= Prompt =
Take each line of the material that includes "description" and copy it.

= Exercise data =

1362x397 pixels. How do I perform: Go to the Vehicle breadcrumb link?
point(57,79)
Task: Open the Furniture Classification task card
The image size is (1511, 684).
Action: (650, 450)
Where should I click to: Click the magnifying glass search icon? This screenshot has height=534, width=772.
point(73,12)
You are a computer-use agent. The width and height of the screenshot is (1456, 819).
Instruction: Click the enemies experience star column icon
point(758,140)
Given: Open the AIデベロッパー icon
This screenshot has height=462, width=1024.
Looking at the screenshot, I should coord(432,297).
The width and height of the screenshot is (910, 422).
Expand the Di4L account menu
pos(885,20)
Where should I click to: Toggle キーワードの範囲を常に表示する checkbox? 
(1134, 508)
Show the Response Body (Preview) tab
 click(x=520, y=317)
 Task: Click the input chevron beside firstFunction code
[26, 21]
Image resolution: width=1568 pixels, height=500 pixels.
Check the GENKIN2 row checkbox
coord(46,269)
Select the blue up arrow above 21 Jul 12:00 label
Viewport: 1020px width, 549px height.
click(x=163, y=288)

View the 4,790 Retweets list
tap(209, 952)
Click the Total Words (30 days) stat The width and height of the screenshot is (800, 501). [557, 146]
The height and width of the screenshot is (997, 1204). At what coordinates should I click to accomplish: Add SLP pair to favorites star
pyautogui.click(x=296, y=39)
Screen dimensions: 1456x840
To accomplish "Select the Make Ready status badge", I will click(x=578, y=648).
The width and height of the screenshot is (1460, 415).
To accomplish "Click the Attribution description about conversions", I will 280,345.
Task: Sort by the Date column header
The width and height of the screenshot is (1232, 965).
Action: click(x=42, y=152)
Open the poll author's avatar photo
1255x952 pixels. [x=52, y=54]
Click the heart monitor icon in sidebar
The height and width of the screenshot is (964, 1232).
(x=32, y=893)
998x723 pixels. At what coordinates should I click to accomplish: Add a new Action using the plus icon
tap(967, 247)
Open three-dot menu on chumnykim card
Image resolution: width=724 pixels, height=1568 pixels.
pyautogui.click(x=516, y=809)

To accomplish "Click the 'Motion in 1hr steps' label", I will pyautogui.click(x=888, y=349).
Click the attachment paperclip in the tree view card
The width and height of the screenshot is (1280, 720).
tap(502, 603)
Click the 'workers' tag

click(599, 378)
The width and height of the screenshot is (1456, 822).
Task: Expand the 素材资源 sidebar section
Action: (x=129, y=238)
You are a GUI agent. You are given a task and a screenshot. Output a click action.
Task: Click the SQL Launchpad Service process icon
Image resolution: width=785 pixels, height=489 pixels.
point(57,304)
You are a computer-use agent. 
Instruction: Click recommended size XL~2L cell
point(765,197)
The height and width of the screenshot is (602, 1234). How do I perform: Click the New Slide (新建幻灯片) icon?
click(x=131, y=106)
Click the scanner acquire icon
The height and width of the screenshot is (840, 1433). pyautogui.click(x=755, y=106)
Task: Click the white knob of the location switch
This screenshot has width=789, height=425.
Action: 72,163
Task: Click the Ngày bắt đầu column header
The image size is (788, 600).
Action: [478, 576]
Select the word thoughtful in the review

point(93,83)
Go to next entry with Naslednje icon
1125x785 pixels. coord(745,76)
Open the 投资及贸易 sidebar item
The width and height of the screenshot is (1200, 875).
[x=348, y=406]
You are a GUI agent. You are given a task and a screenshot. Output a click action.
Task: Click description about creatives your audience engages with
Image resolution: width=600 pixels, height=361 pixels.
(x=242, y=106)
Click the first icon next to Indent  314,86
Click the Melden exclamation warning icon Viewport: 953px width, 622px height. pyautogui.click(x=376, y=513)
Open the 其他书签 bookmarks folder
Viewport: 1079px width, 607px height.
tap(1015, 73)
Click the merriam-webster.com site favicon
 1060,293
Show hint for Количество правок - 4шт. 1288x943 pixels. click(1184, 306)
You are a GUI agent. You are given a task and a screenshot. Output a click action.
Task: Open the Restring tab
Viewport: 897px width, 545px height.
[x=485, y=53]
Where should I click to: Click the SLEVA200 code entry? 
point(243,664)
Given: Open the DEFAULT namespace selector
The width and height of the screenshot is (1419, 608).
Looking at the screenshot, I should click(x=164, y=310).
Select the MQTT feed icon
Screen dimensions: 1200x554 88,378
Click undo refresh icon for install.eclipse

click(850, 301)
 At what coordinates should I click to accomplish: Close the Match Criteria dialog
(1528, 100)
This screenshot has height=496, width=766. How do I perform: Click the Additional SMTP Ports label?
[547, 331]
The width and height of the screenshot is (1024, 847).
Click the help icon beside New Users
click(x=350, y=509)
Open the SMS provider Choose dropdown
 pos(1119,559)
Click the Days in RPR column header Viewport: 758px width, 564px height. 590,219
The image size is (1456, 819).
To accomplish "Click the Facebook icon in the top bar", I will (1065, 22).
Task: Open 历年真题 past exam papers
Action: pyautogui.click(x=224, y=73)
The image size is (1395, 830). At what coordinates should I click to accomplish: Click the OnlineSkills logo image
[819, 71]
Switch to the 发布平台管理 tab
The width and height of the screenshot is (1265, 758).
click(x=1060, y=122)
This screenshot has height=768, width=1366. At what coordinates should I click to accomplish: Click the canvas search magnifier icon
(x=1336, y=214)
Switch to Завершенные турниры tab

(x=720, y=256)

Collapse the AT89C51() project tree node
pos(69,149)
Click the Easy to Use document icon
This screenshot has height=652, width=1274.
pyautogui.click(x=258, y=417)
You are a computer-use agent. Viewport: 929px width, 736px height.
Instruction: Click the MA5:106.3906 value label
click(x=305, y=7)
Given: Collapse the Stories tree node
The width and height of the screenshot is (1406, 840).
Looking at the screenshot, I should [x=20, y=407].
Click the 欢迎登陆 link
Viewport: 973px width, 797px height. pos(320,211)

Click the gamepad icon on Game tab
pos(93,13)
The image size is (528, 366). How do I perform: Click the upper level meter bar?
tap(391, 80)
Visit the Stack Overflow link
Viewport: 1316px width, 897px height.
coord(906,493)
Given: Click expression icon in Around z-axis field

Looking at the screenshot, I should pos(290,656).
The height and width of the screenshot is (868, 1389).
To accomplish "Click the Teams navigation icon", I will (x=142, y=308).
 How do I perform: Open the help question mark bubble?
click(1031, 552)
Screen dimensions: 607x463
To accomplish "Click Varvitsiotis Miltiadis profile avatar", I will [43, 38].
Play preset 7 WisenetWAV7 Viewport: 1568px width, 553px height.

= Completed exercise =
To accomplish "Click the Attribution description about conversions", I will 280,345.
Task: Click description about creatives your audience engages with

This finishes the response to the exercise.